Deux poèmes sur la guerre
Entre mille
Au quatre cent dix-sept, Gaétan Léotard,
Capitaine, blessé vers la fin novembre,
A l'ambulance meurt à l'aube de décembre ;
Pour linceul il aura les plis de l'étendard.
Parti porte-drapeau dès l'heure de la guerre,
Débute lieutenant, s'implante sur le front,
Gagne par son courage un troisième galon,
En septembre est blessé sur le bord d'un cratère.
Guéri, retourne au front ; outre la Légion,
Sa bravoure lui vaut encore la croix de guerre
Avec étoile et palme ; à son heure dernière,
Aux pages de l'honneur, une autre citation.

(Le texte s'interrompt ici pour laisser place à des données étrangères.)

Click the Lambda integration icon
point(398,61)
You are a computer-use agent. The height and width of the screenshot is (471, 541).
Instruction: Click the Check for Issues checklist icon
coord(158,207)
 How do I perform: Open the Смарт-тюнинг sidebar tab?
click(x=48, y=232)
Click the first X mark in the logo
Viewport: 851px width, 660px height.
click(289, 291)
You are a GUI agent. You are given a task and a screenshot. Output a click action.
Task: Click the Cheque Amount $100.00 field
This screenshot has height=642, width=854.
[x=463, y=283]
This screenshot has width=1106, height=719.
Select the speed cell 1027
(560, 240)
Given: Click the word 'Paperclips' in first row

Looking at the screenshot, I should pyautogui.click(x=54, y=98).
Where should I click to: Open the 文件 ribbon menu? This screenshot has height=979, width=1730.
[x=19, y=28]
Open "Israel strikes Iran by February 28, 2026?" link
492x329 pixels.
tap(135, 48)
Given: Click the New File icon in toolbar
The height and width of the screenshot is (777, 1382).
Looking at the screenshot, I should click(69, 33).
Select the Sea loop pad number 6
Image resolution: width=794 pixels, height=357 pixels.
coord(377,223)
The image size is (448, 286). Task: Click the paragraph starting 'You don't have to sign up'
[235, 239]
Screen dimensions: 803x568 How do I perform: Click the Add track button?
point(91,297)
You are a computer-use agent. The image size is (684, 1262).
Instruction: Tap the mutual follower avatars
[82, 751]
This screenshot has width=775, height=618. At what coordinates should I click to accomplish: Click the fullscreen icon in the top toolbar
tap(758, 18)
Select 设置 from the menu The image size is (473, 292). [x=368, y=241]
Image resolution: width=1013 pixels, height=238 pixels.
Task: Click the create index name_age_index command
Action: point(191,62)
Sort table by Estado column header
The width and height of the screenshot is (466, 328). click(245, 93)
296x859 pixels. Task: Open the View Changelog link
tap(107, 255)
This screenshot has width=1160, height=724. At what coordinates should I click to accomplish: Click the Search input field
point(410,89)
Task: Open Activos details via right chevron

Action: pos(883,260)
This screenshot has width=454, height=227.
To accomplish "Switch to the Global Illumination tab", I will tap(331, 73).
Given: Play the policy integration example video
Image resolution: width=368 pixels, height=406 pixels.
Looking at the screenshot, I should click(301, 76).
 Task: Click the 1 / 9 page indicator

Sur son cœur brille la médaille militaire,
Qu'encadrent de leurs raies cinq décorations ;
Chacune éloquemment vante les actions
De ce héros à la vaillance héréditaire.
« Il commandait, écrit son chef de bataillon,
Avec une vigueur de fer, et péremptoire ;
Il avait, pour mener les siens à la victoire,
La prudence du Sage et l'âme du lion. »
Lorsque le médecin l'opère, sa souffrance
Est vive ; mais serrant la main du commandant,
Pendant que, de son front, son sang coule abondant,
D'une voix forte, il dit : « Mon Dieu, c'est pour la France! »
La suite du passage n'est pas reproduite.